You may be aware that alongside my daily 429 words of Planes Shifter, I’ve been planning a new novel, which I’m lovingly referring to online as TFG. All I’ll say is that one of the characters is based on this star…
<— (handsome, non?)
This is my first attempt at a “plan-from-the-bottom-up” story — where I made a commitment to try this planning thing in full depth. I’ve read all the advice about knowing the end and the middle; about motivations and well-rounded characters with conflicts. But I hadn’t tried them all. I picked a few methods that I hadn’t used before; and thought I’d try each of them out on this story.
So I have the middle and the end; and I’m working through the key plot conflict and weaving the character conflicts in. I even have photographs of my characters taken from movies and bands. But the more I plan, the less the story has become what I originally wanted.
Normally, I’d have discovered this as I wrote it; throwing the new ideas down on the page as I try to discover the path through the maze. Then at the end, I’d be lost – with a lot of words to cut and no idea at which turn I went wrong. Trying to trace that path back to find the wrong turn; or many wrong turns, is a long and arduous process. In fact it’s taken 7 full re-drafts of Planes Shifter to muddle my way back to the vision I wanted.

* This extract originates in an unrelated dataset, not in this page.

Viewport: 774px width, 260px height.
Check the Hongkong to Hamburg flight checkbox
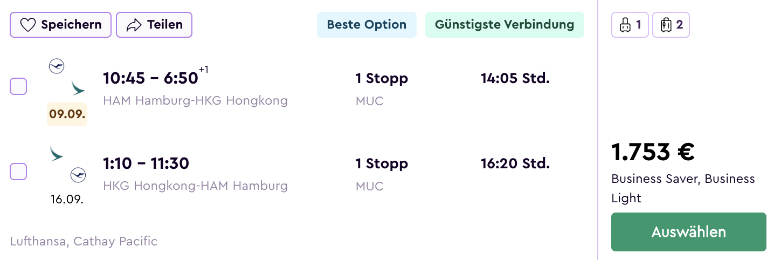click(x=18, y=172)
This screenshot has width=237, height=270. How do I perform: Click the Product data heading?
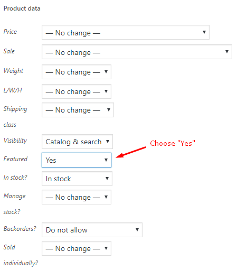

This time, I’ve noticed the clash before I write a single word of prose. And that’s both good to know, and frustrating; since I now have to spend more time plotting while I find what works, and fits with my original idea. Then it’ll likely still change again as I write it; because we all make wrong turns as we write (or I presume most people find things that don’t necessarily work).
But if I can minimise the need for change with a well-plotted map, with deviations marked as I go along; I can always choose to turn back.